Sunday, January 23rd, 2022 (12:01 am) - Score 5,520
confused uk consumer

Openreach made a somewhat comical gaffe this week after they told an end-user, who lives in a copper “stop sell” area and was trying to order a Fibre-to-the-Premises (FTTP) broadband service, that the best way to resolve a problem with getting his UK address recognised was to “place an order for a telephone service only“.

The network operator is currently knee-deep into the process of slowly moving the UK from analogue phone to IP based voice services. At the same time, they’re also embarking on the gradual transition away from older copper to full fibre (FTTP) broadband lines. As part of this, some areas have already imposed a “stop sell” on copper services to new customers (i.e. past this point you can only take a fibre service, not copper).

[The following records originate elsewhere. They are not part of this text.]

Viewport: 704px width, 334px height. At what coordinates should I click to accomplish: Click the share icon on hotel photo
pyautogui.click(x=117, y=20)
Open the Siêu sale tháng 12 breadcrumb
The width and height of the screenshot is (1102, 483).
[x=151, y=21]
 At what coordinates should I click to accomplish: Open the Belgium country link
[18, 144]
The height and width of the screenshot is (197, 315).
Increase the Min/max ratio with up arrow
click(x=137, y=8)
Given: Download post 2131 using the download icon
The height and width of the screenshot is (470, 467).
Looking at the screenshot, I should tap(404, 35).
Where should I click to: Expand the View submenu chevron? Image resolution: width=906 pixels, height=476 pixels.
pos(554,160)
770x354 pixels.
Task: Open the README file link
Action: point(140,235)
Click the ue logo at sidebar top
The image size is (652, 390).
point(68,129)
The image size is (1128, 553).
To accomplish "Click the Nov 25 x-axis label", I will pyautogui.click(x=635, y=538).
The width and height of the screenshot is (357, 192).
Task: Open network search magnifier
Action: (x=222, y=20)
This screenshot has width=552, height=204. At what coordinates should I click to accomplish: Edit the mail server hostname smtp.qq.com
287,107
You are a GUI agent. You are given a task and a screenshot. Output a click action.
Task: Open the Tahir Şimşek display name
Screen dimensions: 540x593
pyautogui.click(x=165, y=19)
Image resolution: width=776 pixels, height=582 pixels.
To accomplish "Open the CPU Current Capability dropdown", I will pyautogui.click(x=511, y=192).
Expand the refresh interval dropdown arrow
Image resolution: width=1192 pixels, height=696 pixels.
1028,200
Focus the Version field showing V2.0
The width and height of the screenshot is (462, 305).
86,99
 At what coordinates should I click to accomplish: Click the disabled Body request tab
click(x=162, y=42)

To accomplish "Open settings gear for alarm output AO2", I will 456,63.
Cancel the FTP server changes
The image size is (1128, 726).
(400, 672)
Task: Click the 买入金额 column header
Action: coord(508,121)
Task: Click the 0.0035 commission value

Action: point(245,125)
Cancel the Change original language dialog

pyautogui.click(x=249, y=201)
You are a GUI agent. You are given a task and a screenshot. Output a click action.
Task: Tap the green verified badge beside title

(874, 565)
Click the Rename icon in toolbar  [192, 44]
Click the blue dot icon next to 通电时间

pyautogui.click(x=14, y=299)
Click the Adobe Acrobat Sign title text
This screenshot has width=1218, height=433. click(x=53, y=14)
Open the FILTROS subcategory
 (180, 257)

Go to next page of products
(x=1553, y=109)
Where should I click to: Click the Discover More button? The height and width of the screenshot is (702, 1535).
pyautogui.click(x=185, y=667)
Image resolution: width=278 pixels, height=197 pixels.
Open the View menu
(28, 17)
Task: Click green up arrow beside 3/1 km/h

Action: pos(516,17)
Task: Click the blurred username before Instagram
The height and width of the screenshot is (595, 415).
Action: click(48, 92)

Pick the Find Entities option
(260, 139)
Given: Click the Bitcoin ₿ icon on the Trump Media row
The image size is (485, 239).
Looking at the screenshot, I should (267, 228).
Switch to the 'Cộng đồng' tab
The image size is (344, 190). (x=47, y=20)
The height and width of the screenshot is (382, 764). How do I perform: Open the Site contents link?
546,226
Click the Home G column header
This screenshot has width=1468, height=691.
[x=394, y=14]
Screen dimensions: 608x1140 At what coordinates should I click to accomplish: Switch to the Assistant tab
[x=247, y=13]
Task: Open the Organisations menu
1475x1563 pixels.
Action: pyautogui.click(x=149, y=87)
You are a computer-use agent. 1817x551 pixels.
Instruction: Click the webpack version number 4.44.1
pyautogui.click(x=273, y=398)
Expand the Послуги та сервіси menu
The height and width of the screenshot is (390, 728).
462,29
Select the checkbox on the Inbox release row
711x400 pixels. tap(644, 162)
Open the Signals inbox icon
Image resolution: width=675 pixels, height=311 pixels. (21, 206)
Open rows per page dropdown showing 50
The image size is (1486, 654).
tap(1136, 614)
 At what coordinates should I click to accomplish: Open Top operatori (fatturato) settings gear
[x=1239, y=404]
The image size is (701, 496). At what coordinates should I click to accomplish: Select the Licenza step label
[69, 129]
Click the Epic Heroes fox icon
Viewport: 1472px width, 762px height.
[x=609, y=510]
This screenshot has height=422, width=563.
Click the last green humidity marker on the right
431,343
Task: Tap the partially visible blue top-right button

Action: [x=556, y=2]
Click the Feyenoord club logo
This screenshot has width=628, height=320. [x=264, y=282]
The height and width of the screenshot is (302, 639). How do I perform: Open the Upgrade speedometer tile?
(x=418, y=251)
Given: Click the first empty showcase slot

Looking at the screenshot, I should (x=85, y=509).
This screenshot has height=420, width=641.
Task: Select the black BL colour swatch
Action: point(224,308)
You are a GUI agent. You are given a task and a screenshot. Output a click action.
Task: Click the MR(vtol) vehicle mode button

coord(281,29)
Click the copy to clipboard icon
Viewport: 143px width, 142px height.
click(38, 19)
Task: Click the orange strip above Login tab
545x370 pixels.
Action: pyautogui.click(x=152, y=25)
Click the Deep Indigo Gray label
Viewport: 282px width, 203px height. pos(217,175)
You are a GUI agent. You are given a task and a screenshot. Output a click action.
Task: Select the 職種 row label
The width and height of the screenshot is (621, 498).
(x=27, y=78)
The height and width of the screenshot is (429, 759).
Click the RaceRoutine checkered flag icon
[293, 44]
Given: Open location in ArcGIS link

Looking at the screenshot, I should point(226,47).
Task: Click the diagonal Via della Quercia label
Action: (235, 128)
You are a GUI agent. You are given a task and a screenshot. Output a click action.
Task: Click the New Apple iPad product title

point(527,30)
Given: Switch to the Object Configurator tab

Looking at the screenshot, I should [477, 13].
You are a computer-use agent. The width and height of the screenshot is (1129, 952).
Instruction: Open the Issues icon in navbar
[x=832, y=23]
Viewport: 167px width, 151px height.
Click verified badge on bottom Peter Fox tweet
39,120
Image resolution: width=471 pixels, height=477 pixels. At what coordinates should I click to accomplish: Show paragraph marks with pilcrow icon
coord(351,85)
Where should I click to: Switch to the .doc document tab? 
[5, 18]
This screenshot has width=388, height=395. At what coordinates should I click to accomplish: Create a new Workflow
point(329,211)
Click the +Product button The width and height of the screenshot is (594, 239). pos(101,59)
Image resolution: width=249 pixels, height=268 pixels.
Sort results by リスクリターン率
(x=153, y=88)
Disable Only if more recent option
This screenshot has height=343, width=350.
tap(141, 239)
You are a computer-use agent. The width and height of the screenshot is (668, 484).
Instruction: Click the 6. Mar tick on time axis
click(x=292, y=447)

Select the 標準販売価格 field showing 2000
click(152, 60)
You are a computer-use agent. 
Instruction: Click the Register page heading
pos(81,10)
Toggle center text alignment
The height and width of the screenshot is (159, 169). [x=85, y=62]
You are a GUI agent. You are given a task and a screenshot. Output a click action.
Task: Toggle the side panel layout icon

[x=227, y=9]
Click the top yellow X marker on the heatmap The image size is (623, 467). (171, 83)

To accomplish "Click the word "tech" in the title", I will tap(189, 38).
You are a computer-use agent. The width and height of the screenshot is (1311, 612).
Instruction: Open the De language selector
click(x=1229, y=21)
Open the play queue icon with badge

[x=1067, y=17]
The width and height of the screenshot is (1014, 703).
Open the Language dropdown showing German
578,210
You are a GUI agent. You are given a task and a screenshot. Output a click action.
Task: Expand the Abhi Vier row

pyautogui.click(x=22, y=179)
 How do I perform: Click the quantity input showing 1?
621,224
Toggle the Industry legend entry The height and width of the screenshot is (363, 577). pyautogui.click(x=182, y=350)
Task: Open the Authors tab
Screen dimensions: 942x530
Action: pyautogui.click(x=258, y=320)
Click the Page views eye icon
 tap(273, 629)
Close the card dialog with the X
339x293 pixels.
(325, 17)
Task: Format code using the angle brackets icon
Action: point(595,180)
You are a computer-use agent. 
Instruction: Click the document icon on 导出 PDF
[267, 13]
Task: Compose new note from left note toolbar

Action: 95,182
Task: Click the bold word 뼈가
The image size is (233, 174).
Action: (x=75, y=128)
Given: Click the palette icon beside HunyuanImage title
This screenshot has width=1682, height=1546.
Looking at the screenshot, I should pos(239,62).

Nevertheless, it appears as if at least some parts of Openreach have yet to fully adapt to this change, which last week resulted in one customer’s awkwardly amusing experience when trying to resolve an issue with their address.

The customer in this case, who shall remain anonymous (we’ll call him Bob) and is an end-user of the aptly named broadband provider ‘Internet Services‘, is currently living in one of Openreach’s early “copper stop sell” locations, where FTTP has now become available. Bob moved his phone line to a VoIP solution some years ago and now wanted to order a 1Gbps broadband package.

However, BT Wholesale rejected the ISPs’ first attempt to process this order due to an “unknown” issue, although both BTW and Openreach later claimed that it was because, for some reason Bob’s address “did not exist“, which is despite it having a GOLD Network Address Database (NAD) key (ALK).

NOTE: A Gold NAD key, which is usually enough for an FTTP order, indicates that an address is or has been historically served by Openreach or has a pre-designed association to an Openreach network. The key takes the form of A00000000000.

The ISP then put in a request via BTW for an “ORDI robot” records check, which was rejected because the customer no longer had a copper PSTN line – having moved to VoIP several years ago. “In frustration,” said Virgil Turner from Bob’s ISP, “our client attempted to contact Openreach directly, and to our astonishment received the following email reply.”

Openreach’s Letter to Bob

Hello ****** **********,

Thanks for getting in touch with us about the issues you are having ordering fibre broadband for your premises.

I’m sorry you’re having problems placing an order for broadband service.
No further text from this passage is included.